Aromatic Amides: A Smart Backbone toward Isolated Ultralong Bright Blue-Phosphorescence in Confined Polymeric Films

We describe an aromatic amide skeleton for manipulation of triplet excited states toward bright long-lived blue phosphorescence. Spectroscopic studies and theoretical calculations demonstrated that the aromatic amides can promote strong spin-orbit coupling between (pi,pi*) and the bridged (n,pi*) states, and enable multiple channels to populate the emissive (3)(pi,pi*), as well as facilitate robust hydrogen bonding with polyvinyl alcohol to suppress non-radiative relaxations.

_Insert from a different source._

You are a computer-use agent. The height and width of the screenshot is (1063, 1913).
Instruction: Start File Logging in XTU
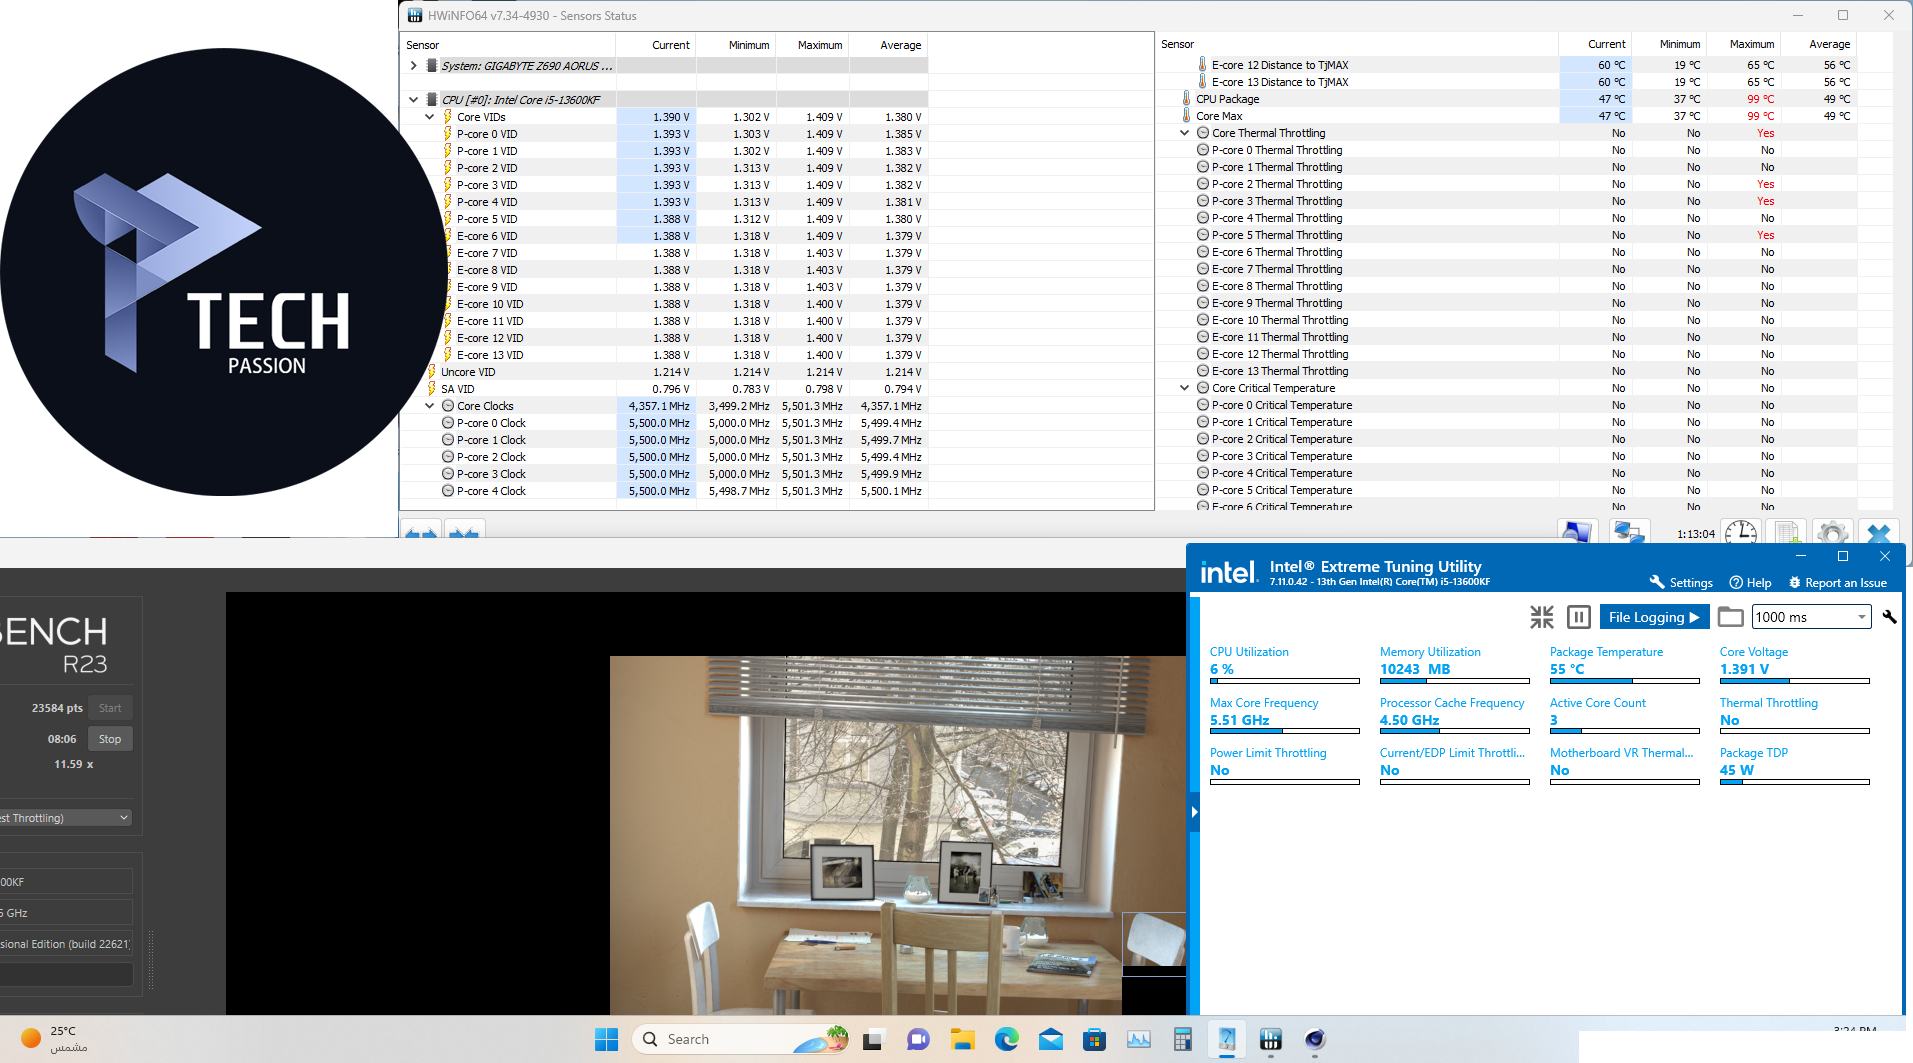point(1654,617)
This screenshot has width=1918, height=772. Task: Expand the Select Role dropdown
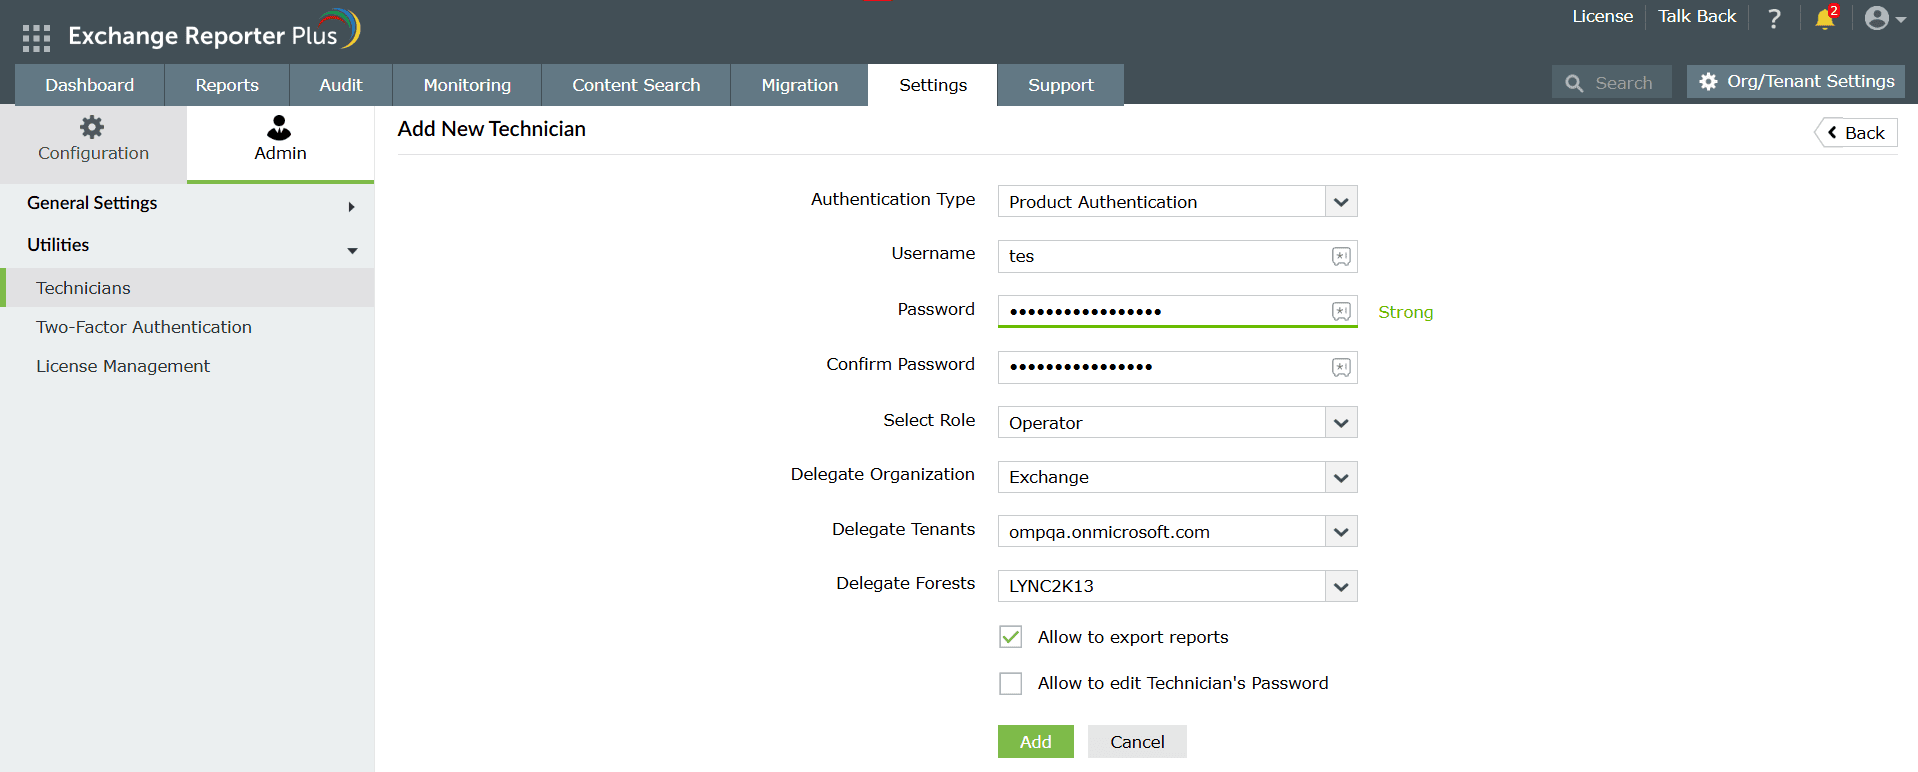1177,423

Isolated inherent deep-blue (0.155, 0.056) to sky-blue (0.175, 0.232) phosphorescence with high quantum yields (up to 34.7 %) in confined films are achieved. The blue afterglow of the films can last for several seconds and are showcased in information display, anti-counterfeiting, and white light afterglow. Owing to the high population of (3)(pi,pi*) states, the smart aromatic amide skeleton provides an important molecular design prototype to manipulate triplet excited states for ultralong phosphorescence with various colors.

Automated summary

In this study, we present an aromatic amide skeleton that can manipulate triplet excited states to achieve bright and long-lived blue phosphorescence. The aromatic amides promote strong spin-orbit coupling and enable multiple channels for emitting states. By forming robust hydrogen bonding with polyvinyl alcohol, non-radiative relaxations are suppressed, resulting in high quantum yields of phosphorescence in confined films. The blue afterglow of the films can be used in various applications such as information display and anti-counterfeiting. The smart aromatic amide skeleton provides a potential molecular design prototype for controlling triplet excited states and achieving ultralong phosphorescence with different colors.